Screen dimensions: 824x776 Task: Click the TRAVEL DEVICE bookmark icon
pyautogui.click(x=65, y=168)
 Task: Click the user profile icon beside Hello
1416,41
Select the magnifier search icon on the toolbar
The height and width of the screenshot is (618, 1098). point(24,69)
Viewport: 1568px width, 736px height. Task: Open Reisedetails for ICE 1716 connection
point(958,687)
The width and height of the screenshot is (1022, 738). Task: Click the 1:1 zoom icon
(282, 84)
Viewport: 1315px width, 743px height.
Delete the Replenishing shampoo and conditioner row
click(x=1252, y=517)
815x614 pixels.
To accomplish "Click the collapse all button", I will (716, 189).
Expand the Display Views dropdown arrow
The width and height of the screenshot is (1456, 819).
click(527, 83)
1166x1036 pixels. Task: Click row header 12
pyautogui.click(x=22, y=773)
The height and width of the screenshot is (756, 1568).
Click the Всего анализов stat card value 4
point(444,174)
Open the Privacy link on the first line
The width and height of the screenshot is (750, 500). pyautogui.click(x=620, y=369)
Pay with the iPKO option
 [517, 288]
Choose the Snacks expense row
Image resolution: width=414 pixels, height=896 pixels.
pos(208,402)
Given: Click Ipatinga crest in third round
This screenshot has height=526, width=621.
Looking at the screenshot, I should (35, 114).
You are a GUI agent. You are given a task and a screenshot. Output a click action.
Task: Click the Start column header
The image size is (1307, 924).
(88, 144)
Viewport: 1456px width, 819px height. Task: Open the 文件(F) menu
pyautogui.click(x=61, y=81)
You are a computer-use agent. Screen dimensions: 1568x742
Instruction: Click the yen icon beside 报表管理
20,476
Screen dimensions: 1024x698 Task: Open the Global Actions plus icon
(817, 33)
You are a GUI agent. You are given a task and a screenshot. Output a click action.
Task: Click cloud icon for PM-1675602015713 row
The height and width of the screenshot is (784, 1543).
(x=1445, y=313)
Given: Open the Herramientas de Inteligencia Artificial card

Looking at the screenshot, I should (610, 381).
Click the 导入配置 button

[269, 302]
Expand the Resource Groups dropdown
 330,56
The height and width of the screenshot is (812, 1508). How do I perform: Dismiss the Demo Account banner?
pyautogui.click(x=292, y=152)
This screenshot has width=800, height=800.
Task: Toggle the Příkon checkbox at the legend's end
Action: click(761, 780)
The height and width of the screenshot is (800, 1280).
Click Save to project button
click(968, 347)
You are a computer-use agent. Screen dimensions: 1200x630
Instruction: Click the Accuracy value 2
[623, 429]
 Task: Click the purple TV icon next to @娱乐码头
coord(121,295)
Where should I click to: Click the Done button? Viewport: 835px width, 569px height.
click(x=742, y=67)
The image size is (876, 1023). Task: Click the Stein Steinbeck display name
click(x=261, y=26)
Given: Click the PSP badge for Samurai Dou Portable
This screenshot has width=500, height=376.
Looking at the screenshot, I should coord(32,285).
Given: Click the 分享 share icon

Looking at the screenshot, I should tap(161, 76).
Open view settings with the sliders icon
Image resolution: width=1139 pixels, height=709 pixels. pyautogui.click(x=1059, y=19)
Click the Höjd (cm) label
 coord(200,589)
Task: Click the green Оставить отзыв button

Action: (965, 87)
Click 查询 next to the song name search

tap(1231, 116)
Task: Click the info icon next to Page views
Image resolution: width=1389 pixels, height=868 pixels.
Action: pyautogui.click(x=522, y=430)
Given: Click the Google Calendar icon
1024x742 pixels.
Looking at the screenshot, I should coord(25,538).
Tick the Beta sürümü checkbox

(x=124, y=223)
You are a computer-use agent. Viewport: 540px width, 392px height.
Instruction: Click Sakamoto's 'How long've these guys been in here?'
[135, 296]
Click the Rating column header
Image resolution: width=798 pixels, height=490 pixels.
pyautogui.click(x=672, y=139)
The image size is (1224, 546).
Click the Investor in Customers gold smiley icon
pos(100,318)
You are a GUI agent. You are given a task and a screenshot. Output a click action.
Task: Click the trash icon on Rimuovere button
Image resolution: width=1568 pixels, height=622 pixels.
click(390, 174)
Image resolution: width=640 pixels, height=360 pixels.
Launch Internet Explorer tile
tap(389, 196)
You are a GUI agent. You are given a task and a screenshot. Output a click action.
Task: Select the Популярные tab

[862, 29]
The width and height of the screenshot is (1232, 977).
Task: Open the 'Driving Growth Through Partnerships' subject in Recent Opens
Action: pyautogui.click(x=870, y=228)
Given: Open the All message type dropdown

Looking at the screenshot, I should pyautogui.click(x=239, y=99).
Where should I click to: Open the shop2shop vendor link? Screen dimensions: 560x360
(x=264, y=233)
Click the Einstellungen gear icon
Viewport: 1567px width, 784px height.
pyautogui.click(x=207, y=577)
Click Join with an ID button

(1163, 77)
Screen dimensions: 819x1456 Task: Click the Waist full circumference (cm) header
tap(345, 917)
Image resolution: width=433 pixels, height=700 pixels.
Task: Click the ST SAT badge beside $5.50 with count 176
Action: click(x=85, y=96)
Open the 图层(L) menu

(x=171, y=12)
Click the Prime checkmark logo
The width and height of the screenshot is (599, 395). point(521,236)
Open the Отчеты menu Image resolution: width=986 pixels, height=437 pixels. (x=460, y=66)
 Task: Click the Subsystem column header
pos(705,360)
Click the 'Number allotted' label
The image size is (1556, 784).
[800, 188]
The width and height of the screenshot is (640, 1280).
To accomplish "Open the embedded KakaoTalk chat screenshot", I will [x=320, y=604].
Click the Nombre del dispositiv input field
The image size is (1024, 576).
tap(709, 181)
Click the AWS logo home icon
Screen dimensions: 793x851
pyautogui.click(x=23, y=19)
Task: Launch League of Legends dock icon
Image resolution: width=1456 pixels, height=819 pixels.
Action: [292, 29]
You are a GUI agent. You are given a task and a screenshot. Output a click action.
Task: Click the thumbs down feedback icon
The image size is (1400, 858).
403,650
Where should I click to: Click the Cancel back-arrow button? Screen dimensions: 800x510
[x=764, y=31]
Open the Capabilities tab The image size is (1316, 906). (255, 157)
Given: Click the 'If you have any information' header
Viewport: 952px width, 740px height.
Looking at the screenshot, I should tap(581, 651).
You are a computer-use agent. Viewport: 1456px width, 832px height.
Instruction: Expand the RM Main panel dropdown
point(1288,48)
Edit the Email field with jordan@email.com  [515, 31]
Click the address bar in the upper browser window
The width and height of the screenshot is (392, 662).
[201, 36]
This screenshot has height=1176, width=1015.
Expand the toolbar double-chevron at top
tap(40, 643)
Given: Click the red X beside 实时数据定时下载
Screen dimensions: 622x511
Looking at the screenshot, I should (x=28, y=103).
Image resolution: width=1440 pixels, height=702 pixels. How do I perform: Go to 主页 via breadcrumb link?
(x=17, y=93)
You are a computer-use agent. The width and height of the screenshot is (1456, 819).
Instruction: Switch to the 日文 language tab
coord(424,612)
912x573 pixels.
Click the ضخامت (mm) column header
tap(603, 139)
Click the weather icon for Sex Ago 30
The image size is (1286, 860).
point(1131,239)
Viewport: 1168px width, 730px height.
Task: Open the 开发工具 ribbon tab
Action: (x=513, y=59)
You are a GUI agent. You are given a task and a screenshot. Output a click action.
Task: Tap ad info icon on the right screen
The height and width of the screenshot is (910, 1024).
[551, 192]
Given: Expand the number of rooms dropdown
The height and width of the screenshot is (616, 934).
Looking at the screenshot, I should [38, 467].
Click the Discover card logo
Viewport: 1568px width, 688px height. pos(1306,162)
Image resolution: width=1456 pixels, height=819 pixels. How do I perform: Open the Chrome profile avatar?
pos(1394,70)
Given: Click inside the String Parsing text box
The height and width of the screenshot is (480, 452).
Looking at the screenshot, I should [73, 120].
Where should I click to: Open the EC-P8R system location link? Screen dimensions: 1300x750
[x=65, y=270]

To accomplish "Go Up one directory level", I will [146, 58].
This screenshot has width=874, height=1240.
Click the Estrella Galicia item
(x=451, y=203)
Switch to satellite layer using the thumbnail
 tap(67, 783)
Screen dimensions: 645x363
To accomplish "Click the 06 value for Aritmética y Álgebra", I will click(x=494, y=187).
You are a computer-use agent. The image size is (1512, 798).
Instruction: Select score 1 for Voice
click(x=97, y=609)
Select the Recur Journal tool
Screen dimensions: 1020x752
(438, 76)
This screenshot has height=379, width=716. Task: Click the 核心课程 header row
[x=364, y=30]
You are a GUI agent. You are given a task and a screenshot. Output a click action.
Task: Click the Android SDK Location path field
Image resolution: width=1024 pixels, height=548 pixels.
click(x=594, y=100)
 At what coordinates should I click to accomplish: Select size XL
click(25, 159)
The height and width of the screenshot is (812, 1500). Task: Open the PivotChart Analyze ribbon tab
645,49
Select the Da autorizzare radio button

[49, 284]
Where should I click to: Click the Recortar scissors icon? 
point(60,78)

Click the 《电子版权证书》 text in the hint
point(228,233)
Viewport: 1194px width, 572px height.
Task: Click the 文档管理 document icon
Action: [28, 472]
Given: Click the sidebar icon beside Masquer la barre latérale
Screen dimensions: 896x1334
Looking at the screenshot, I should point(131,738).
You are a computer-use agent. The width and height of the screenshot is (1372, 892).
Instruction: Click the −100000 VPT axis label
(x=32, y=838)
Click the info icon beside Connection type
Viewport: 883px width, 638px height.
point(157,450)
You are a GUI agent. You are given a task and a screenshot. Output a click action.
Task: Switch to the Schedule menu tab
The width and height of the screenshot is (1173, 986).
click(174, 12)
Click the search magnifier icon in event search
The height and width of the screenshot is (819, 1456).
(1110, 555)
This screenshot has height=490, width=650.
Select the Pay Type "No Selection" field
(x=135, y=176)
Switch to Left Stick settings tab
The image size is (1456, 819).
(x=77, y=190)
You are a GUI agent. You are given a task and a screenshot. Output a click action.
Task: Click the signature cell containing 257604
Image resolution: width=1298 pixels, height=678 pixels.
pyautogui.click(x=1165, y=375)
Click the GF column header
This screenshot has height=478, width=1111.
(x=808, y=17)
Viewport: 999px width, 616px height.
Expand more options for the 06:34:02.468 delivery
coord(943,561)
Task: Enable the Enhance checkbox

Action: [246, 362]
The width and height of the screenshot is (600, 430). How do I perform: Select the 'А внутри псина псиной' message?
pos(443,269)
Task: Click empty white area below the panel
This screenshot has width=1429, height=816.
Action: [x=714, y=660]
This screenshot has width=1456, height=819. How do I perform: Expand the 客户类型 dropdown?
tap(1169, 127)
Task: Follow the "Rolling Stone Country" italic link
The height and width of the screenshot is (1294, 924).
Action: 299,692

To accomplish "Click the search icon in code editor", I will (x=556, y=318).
● ● ● ●
* CHALLENGE: Format the data above, from the line containing "Click the 'Number allotted' label" through the line containing "tap(40, 643)", inclusive, as a JSON list of strings with one string per line and blank lines omitted.

* COMPLETE ANSWER:
[
  "Click the 'Number allotted' label",
  "The image size is (1556, 784).",
  "[800, 188]",
  "The width and height of the screenshot is (640, 1280).",
  "To accomplish \"Open the embedded KakaoTalk chat screenshot\", I will [x=320, y=604].",
  "Click the Nombre del dispositiv input field",
  "The image size is (1024, 576).",
  "tap(709, 181)",
  "Click the AWS logo home icon",
  "Screen dimensions: 793x851",
  "pyautogui.click(x=23, y=19)",
  "Task: Launch League of Legends dock icon",
  "Image resolution: width=1456 pixels, height=819 pixels.",
  "Action: [292, 29]",
  "You are a GUI agent. You are given a task and a screenshot. Output a click action.",
  "Task: Click the thumbs down feedback icon",
  "The image size is (1400, 858).",
  "403,650",
  "Where should I click to: Click the Cancel back-arrow button? Screen dimensions: 800x510",
  "[x=764, y=31]",
  "Open the Capabilities tab The image size is (1316, 906). (255, 157)",
  "Given: Click the 'If you have any information' header",
  "Viewport: 952px width, 740px height.",
  "Looking at the screenshot, I should tap(581, 651).",
  "You are a computer-use agent. Viewport: 1456px width, 832px height.",
  "Instruction: Expand the RM Main panel dropdown",
  "point(1288,48)",
  "Edit the Email field with jordan@email.com  [515, 31]",
  "Click the address bar in the upper browser window",
  "The width and height of the screenshot is (392, 662).",
  "[201, 36]",
  "This screenshot has height=1176, width=1015.",
  "Expand the toolbar double-chevron at top",
  "tap(40, 643)"
]